(Beginning of DOCUMENT TEXT)
Samsung evo 840 120 gb. Reliability a mystery?

uyilan

Honorable
Sep 17, 2013
5
0
10,510
I have ordered a samsung evo 120 gb since my old harddrive is about to die and also because i found this one rather cheap. Have an extra normal hardisk for large storage.

However, no matter how much i read with reviews, diskussions etc. people have so many different opinions and also unnecessary opinion where they go into "tech" analyze more then actual real world analyze.

What confuse me is, some are really overprotective with their ssd and saying it only should be used for boot and windows. Pagefile and temp from chrome etc should be stored else where because of writes and space.
Others says that even with heavy use it can write 10-20/gb a day and still function without a problem for a decade.

My plan for the evo 840 is to just use it as a normal storage. Optimize where its needed but after that i will install games, anti-virus, using for downloads etc. As long as i remember to delete always to have atleast 30-40% free room.
With downloads is because i use usenet and that require some big hardisk usage for repair and extraction after download which slows a normal 7200 hdd to slow down alot.
My gb per day differ from heavy use to ultimate use to causual use.
(End of DOCUMENT TEXT)
- **REQUIREMENT A**
From the forum post about the Samsung EVO 840, list the uses the writer plans for the drive after optimizing it.
- **REQUIREMENT B**
Reproduce the forum post word for word, everything from "What confuse me" down to "to causual use.".
(Beginning of DATASET EXTRACT)
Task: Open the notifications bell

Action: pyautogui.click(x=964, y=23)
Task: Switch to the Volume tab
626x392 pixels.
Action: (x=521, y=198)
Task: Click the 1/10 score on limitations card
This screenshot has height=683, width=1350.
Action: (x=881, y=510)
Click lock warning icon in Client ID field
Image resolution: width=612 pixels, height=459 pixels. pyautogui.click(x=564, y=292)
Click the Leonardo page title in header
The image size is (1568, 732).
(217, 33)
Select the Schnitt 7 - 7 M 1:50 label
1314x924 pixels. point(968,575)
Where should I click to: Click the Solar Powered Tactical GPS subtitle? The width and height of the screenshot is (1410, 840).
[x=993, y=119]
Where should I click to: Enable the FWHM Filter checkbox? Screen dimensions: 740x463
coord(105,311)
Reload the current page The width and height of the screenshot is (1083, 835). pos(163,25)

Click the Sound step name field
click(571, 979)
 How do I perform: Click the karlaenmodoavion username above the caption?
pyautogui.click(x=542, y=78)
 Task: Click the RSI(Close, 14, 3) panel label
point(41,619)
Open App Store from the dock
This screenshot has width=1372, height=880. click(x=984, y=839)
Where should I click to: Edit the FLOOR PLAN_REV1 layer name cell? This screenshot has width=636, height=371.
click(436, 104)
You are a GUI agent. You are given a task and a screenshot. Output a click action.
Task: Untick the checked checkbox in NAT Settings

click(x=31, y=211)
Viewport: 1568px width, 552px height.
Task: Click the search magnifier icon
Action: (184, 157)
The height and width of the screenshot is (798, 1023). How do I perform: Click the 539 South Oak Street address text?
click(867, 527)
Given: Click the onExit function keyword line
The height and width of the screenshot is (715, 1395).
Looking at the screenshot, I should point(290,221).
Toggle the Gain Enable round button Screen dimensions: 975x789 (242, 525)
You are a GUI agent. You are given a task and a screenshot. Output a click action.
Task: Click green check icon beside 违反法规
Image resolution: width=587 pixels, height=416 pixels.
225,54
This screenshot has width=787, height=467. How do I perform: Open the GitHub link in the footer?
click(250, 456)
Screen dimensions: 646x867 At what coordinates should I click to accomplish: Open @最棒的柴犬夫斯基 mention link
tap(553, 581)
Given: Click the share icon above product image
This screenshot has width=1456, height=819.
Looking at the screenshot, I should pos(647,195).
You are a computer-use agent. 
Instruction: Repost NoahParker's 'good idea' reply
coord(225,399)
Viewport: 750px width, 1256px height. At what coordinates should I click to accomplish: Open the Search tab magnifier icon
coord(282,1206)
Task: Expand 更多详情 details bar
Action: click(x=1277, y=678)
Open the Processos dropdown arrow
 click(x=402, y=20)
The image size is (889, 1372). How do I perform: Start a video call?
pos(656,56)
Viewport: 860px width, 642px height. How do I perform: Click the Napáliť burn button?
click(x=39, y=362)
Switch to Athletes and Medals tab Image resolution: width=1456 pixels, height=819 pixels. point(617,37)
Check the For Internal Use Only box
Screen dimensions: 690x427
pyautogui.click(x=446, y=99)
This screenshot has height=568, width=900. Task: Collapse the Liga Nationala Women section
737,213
(End of DATASET EXTRACT)
- **EXERCISE OUTPUT A**
games, anti-virus, downloads

- **EXERCISE OUTPUT B**
What confuse me is, some are really overprotective with their ssd and saying it only should be used for boot and windows. Pagefile and temp from chrome etc should be stored else where because of writes and space.
Others says that even with heavy use it can write 10-20/gb a day and still function without a problem for a decade.

My plan for the evo 840 is to just use it as a normal storage. Optimize where its needed but after that i will install games, anti-virus, using for downloads etc. As long as i remember to delete always to have atleast 30-40% free room.
With downloads is because i use usenet and that require some big hardisk usage for repair and extraction after download which slows a normal 7200 hdd to slow down alot.
My gb per day differ from heavy use to ultimate use to causual use.